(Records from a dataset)
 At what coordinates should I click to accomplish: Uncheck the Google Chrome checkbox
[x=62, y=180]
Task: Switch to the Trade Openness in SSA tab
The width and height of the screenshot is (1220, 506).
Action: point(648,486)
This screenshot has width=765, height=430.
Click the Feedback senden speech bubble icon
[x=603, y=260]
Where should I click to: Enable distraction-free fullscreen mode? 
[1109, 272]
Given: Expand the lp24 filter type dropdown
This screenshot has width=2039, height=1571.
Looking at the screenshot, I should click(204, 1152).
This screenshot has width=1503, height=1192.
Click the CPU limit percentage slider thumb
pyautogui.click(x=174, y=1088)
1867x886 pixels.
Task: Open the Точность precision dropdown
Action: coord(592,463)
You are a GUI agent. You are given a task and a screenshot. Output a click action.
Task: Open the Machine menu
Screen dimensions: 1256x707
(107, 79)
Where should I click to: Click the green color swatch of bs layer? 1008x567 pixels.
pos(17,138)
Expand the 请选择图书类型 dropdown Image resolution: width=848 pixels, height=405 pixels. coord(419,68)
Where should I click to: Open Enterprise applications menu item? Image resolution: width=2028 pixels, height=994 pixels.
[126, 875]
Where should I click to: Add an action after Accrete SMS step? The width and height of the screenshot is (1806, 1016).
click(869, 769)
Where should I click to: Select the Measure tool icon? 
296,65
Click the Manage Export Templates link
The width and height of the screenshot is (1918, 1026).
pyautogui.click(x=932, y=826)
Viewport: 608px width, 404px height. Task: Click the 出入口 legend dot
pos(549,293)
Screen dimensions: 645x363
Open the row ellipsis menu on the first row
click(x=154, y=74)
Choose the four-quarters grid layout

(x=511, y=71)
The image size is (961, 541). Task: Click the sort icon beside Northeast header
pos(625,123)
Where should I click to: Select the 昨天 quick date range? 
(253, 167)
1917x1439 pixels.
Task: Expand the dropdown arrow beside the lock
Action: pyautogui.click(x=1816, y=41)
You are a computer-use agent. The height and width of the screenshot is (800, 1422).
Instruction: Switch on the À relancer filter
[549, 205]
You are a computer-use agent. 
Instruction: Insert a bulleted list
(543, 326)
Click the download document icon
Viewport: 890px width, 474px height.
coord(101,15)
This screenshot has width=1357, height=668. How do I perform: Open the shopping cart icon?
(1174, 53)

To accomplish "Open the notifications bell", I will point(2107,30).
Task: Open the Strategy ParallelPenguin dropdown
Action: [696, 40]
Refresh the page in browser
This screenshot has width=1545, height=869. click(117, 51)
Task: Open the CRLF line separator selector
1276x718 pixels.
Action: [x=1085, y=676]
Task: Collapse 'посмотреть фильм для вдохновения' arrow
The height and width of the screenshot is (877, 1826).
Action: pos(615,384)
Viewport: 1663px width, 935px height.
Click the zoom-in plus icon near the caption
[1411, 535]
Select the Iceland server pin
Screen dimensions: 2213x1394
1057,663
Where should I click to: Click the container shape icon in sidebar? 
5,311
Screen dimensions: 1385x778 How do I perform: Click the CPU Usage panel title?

Exercise goal:
Copy, character for character, the lines from the line that holds "The height and width of the screenshot is (877, 1826)." through the final line of the records above.

Task response:
The height and width of the screenshot is (877, 1826).
Action: pos(615,384)
Viewport: 1663px width, 935px height.
Click the zoom-in plus icon near the caption
[1411, 535]
Select the Iceland server pin
Screen dimensions: 2213x1394
1057,663
Where should I click to: Click the container shape icon in sidebar? 
5,311
Screen dimensions: 1385x778 How do I perform: Click the CPU Usage panel title?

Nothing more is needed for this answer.